Note that they're using the British "valve" for what is typically called a "vacuum tube".

  • Animats 6 years ago

    That was probably an IBM 604.[1] The 604 was the first piece of electronic computing equipment manufactured and sold in quantity. It's an illustration of the big problem of the era - no good memory devices. The 604 had electronic add, subtract, multiply, divide, and control flow, but was programmed with a plugboard and had punched-card I/O. No place to store data other than a few registers.

    Tube failure was more or less under control by then. IBM had a tube R&D center on the Hudson River working on that. They came up with a more reliable tube design and had RCA make the tubes in quantity. Experimental machines like the ENIAC could have big staffs replacing tubes and maintaining the machine, but a commercial product had to have reliable operation.

    IBM had people working on electronic computing as early as 1936, but it took over a decade to get to a shippable product. WWII got in the way, of course.

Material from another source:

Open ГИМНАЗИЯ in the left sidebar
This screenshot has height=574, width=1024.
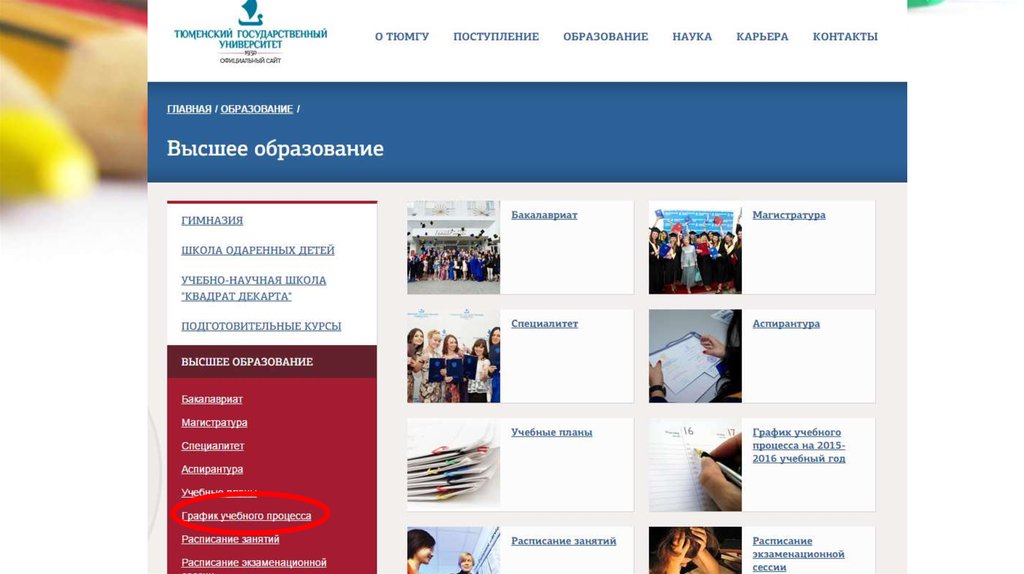coord(212,221)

    [1] http://www.columbia.edu/cu/computinghistory/604.html

contingencies 6 years ago

Saw an obscure early US computer in the museum of a tin mine in China (Gejiu, Yunnan). I believe it was used to calculate trigonometric functions for mine shaft planning. French presence in the late 19th and early 20th centuries gave way in the 1940s to US presence, before communism and modernity.

perl4ever 6 years ago

It's kind of weird to think about nuclear reactors being older than computers...particularly in Africa.

badrabbit 6 years ago

> As part of the British Empire, East Africa used some of the...

Minor correction,only parts of east africa were British colonies.

droithomme 6 years ago

What a fun article. Starts in the late 1800s and includes problems where computers go down because of snake shooting.